PREJUDICED HUMAN CHARACTERISTICS
We always have sweet names for repulsive human behaviours all in the façade of easy identification. Tribalism, racism, chauvinism, feminism, sexism, totalitarianism, subjectivism, egocentrism, and all other "isms" that have turned the world up-side-down. These prejudices are everywhere you go even deep inside our spirits, souls and bodies. It is so difficult for one to just live freely as created by God that compromise becomes the only moving train which could take you to your destination and sometimes it ends up being your final destination.

Have you ever been told that you are too fat to be a front desk agent but would fit as a writer who’d work from home instead? Have you been asked to send a picture of your “real face” while applying for a Personal Assistant job? Have you been told that you’re too skinny to be a sales agent but should opt for modeling instead or too dark and short to be an usher or too plain to be the face of a brand or too serious to be a comedian? Have you been asked the name of your village, local government, state or country just to get your dream job? All these face value judgments are what many of us have to encounter almost every day and yet we claim to have the tag of a human being…

Let us start with the HUMAN BEING factor: a person like you, having good or bad qualities. Who then makes these rules promoting inequality and lack of equity if we all claim to have the human tag? There is the MALE factor: if you are male it is like getting a free ticket to the movies of life. You are welcome into the cinema morning, noon and night because in the voice of James Brown "It's a Man's World" so there's nothing much to be worried about. You can be a banker or an astronaut if you darned well pleased. The only obstacle you may have is growing old without any experience in whatever field you’d love to go into, or hoping to be a Personal Assistant to a married woman or even a man. With time men have overcome the challenge of being called a cook; I mean men don’t cook so if you were caught back then loving the craft then you were like being called gay. Now you can cook for money, watch E.News for fun, Telemundo for life’s lessons and forget about sports right!

----------------

Write out the text on prejudiced human characteristics again, beginning at "PREJUDICED HUMAN CHARACTERISTICS" and ending at "your final destination.", and swap "compromise" for "conformity".

### Entries for finding words and elements
----------------

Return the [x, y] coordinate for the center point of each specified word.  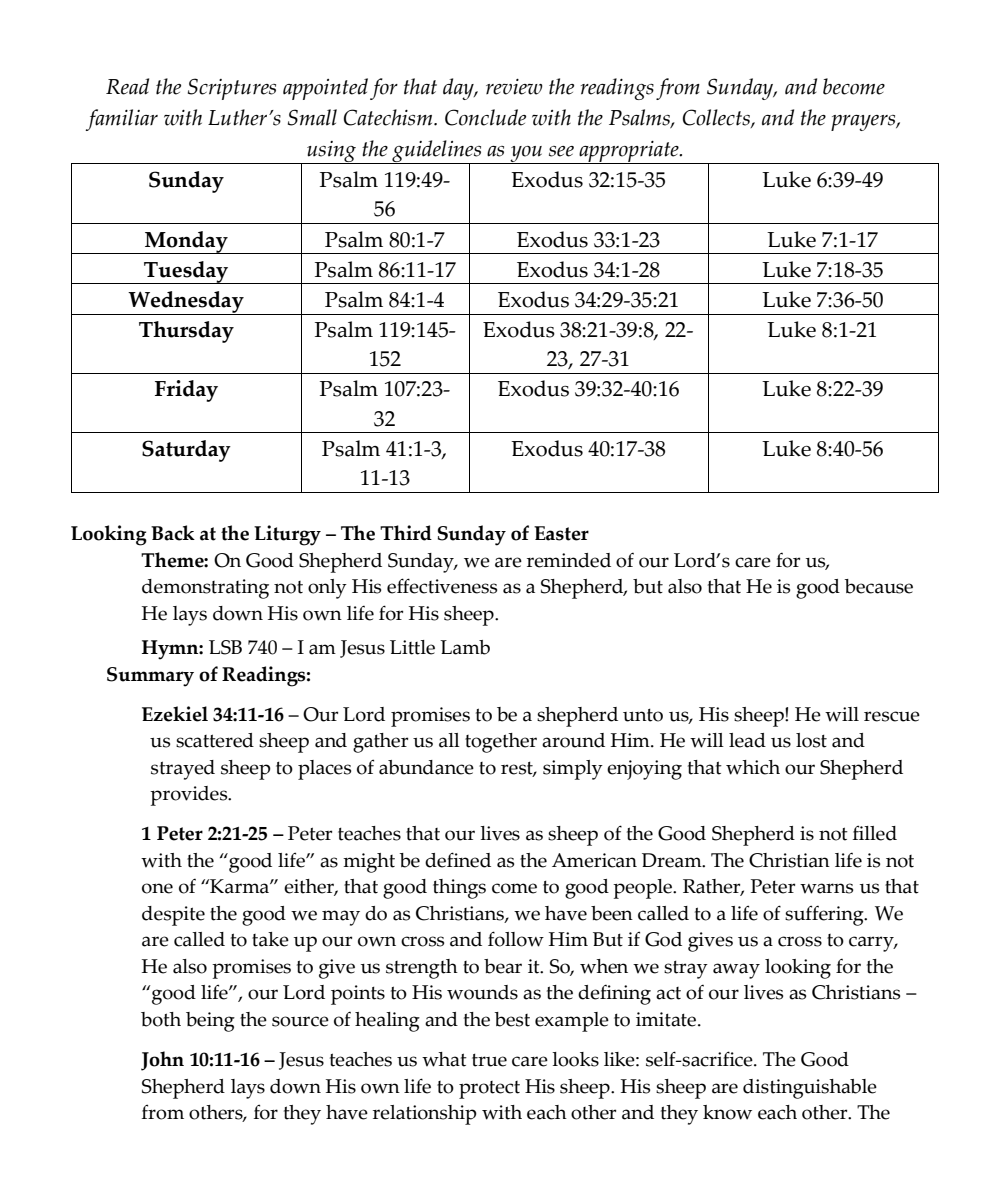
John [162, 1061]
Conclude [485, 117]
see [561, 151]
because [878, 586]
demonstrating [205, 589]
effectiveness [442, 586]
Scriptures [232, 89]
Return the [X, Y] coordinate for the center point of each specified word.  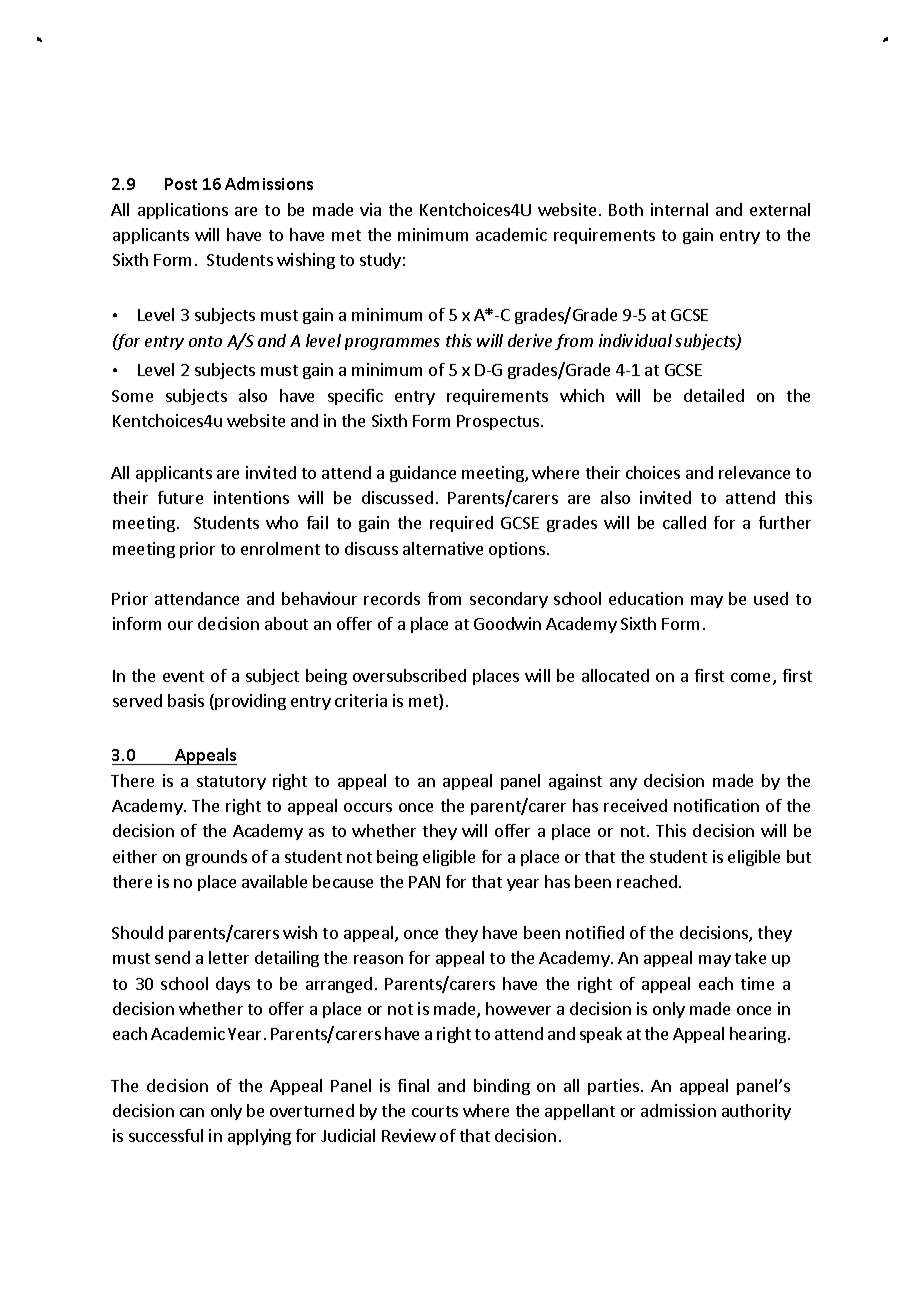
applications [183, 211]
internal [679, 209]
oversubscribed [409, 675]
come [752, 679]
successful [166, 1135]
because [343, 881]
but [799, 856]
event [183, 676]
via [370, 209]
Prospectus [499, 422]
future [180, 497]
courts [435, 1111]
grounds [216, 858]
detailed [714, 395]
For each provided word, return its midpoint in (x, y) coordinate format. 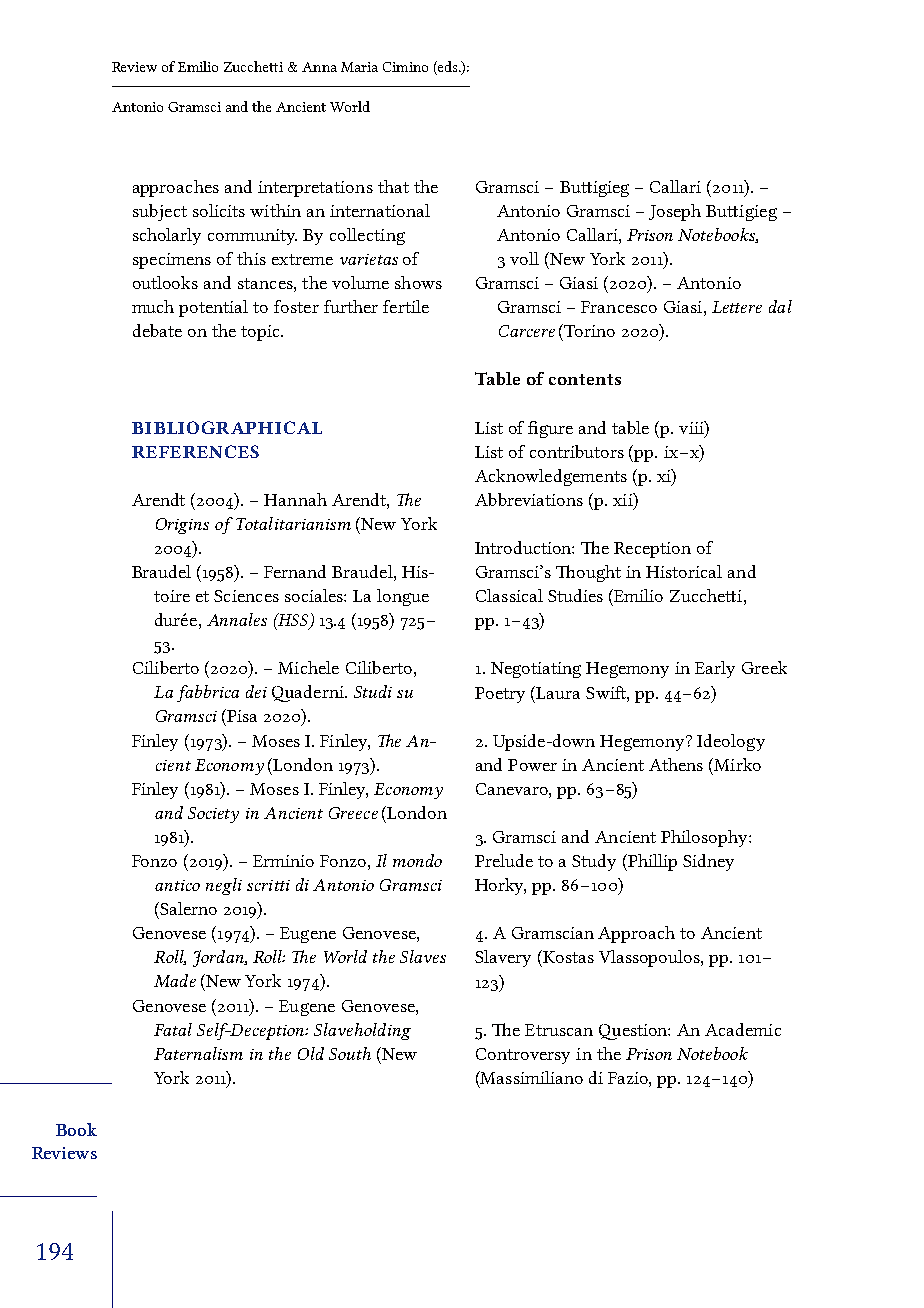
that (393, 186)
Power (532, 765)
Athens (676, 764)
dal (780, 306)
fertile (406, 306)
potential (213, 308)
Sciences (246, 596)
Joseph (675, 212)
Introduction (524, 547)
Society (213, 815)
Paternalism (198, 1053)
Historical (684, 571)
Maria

----------------

### RESPONSE
PREJUDICED HUMAN CHARACTERISTICS
We always have sweet names for repulsive human behaviours all in the façade of easy identification. Tribalism, racism, chauvinism, feminism, sexism, totalitarianism, subjectivism, egocentrism, and all other "isms" that have turned the world up-side-down. These prejudices are everywhere you go even deep inside our spirits, souls and bodies. It is so difficult for one to just live freely as created by God that conformity becomes the only moving train which could take you to your destination and sometimes it ends up being your final destination.